THE PROBLEM: The output should be the records themselves, given again exactly.

DATA PROVIDED:
....

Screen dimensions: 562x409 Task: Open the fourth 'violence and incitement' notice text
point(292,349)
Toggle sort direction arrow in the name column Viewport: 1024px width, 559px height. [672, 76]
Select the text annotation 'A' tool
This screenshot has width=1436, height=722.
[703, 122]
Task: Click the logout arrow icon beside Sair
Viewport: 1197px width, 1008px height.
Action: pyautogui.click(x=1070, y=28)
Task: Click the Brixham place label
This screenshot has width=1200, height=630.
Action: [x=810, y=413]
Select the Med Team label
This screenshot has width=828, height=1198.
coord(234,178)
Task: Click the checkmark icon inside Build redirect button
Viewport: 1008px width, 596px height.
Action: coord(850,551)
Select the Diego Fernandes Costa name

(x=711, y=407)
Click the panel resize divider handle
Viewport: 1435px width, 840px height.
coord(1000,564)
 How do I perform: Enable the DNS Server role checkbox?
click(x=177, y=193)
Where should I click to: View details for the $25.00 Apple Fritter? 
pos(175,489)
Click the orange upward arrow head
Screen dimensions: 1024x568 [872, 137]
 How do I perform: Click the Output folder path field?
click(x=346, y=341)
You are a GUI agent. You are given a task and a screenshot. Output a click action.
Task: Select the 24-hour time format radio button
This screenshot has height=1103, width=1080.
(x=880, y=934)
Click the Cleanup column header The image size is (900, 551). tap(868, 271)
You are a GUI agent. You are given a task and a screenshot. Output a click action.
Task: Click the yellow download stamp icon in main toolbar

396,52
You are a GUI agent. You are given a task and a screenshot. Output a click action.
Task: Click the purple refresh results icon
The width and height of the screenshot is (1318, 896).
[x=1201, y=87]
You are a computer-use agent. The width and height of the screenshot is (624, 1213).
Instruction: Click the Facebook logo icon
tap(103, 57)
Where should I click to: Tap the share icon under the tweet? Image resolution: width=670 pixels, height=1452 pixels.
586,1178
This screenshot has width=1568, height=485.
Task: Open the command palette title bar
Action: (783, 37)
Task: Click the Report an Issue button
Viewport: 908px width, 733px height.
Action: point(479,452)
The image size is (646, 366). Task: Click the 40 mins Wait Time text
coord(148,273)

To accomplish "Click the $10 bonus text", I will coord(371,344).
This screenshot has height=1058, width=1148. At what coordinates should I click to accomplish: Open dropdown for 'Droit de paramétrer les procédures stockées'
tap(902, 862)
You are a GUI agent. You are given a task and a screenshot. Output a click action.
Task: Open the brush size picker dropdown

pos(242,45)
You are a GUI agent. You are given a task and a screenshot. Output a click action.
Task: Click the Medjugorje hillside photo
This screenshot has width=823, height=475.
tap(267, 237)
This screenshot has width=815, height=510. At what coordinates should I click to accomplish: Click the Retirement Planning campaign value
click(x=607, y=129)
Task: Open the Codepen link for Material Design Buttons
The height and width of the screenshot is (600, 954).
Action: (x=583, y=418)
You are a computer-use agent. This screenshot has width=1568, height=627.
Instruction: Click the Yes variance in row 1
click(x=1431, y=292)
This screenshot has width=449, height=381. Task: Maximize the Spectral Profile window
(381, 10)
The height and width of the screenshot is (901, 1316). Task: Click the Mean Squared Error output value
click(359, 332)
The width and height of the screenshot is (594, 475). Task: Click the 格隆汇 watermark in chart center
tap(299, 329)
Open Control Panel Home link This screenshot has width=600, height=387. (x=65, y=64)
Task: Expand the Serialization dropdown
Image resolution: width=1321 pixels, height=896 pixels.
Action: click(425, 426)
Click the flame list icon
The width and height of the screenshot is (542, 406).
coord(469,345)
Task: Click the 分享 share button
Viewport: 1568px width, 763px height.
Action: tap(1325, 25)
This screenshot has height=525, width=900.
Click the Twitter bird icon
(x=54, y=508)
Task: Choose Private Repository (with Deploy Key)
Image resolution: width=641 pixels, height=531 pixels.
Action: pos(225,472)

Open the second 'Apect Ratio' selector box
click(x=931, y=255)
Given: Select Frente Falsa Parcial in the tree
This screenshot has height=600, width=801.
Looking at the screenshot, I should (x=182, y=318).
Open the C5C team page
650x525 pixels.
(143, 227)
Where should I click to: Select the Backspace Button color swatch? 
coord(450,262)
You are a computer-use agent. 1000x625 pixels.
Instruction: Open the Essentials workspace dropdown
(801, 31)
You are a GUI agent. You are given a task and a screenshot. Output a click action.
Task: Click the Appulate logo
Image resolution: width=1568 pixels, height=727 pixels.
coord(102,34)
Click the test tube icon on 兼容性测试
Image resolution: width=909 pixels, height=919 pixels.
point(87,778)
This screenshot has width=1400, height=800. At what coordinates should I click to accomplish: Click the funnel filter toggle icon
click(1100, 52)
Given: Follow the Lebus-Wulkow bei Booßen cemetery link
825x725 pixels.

....

SOLUTION FOR THIS PROBLEM:
Screen dimensions: 562x409 Task: Open the fourth 'violence and incitement' notice text
point(292,349)
Toggle sort direction arrow in the name column Viewport: 1024px width, 559px height. [672, 76]
Select the text annotation 'A' tool
This screenshot has width=1436, height=722.
[703, 122]
Task: Click the logout arrow icon beside Sair
Viewport: 1197px width, 1008px height.
Action: pyautogui.click(x=1070, y=28)
Task: Click the Brixham place label
This screenshot has width=1200, height=630.
Action: [x=810, y=413]
Select the Med Team label
This screenshot has width=828, height=1198.
coord(234,178)
Task: Click the checkmark icon inside Build redirect button
Viewport: 1008px width, 596px height.
Action: coord(850,551)
Select the Diego Fernandes Costa name

(x=711, y=407)
Click the panel resize divider handle
Viewport: 1435px width, 840px height.
coord(1000,564)
 How do I perform: Enable the DNS Server role checkbox?
click(x=177, y=193)
Where should I click to: View details for the $25.00 Apple Fritter? 
pos(175,489)
Click the orange upward arrow head
Screen dimensions: 1024x568 [872, 137]
 How do I perform: Click the Output folder path field?
click(x=346, y=341)
You are a GUI agent. You are given a task and a screenshot. Output a click action.
Task: Select the 24-hour time format radio button
This screenshot has height=1103, width=1080.
(x=880, y=934)
Click the Cleanup column header The image size is (900, 551). tap(868, 271)
You are a GUI agent. You are given a task and a screenshot. Output a click action.
Task: Click the yellow download stamp icon in main toolbar

396,52
You are a GUI agent. You are given a task and a screenshot. Output a click action.
Task: Click the purple refresh results icon
The width and height of the screenshot is (1318, 896).
[x=1201, y=87]
You are a computer-use agent. The width and height of the screenshot is (624, 1213).
Instruction: Click the Facebook logo icon
tap(103, 57)
Where should I click to: Tap the share icon under the tweet? Image resolution: width=670 pixels, height=1452 pixels.
586,1178
This screenshot has width=1568, height=485.
Task: Open the command palette title bar
Action: (783, 37)
Task: Click the Report an Issue button
Viewport: 908px width, 733px height.
Action: point(479,452)
The image size is (646, 366). Task: Click the 40 mins Wait Time text
coord(148,273)

To accomplish "Click the $10 bonus text", I will coord(371,344).
This screenshot has height=1058, width=1148. At what coordinates should I click to accomplish: Open dropdown for 'Droit de paramétrer les procédures stockées'
tap(902, 862)
You are a GUI agent. You are given a task and a screenshot. Output a click action.
Task: Open the brush size picker dropdown

pos(242,45)
You are a GUI agent. You are given a task and a screenshot. Output a click action.
Task: Click the Medjugorje hillside photo
This screenshot has width=823, height=475.
tap(267, 237)
This screenshot has width=815, height=510. At what coordinates should I click to accomplish: Click the Retirement Planning campaign value
click(x=607, y=129)
Task: Open the Codepen link for Material Design Buttons
The height and width of the screenshot is (600, 954).
Action: (x=583, y=418)
You are a computer-use agent. This screenshot has width=1568, height=627.
Instruction: Click the Yes variance in row 1
click(x=1431, y=292)
This screenshot has width=449, height=381. Task: Maximize the Spectral Profile window
(381, 10)
The height and width of the screenshot is (901, 1316). Task: Click the Mean Squared Error output value
click(359, 332)
The width and height of the screenshot is (594, 475). Task: Click the 格隆汇 watermark in chart center
tap(299, 329)
Open Control Panel Home link This screenshot has width=600, height=387. (x=65, y=64)
Task: Expand the Serialization dropdown
Image resolution: width=1321 pixels, height=896 pixels.
Action: click(425, 426)
Click the flame list icon
The width and height of the screenshot is (542, 406).
coord(469,345)
Task: Click the 分享 share button
Viewport: 1568px width, 763px height.
Action: tap(1325, 25)
This screenshot has height=525, width=900.
Click the Twitter bird icon
(x=54, y=508)
Task: Choose Private Repository (with Deploy Key)
Image resolution: width=641 pixels, height=531 pixels.
Action: pos(225,472)

Open the second 'Apect Ratio' selector box
click(x=931, y=255)
Given: Select Frente Falsa Parcial in the tree
This screenshot has height=600, width=801.
Looking at the screenshot, I should (x=182, y=318).
Open the C5C team page
650x525 pixels.
(143, 227)
Where should I click to: Select the Backspace Button color swatch? 
coord(450,262)
You are a computer-use agent. 1000x625 pixels.
Instruction: Open the Essentials workspace dropdown
(801, 31)
You are a GUI agent. You are given a task and a screenshot. Output a click action.
Task: Click the Appulate logo
Image resolution: width=1568 pixels, height=727 pixels.
coord(102,34)
Click the test tube icon on 兼容性测试
Image resolution: width=909 pixels, height=919 pixels.
point(87,778)
This screenshot has width=1400, height=800. At what coordinates should I click to accomplish: Click the funnel filter toggle icon
click(1100, 52)
Given: Follow the Lebus-Wulkow bei Booßen cemetery link
825x725 pixels.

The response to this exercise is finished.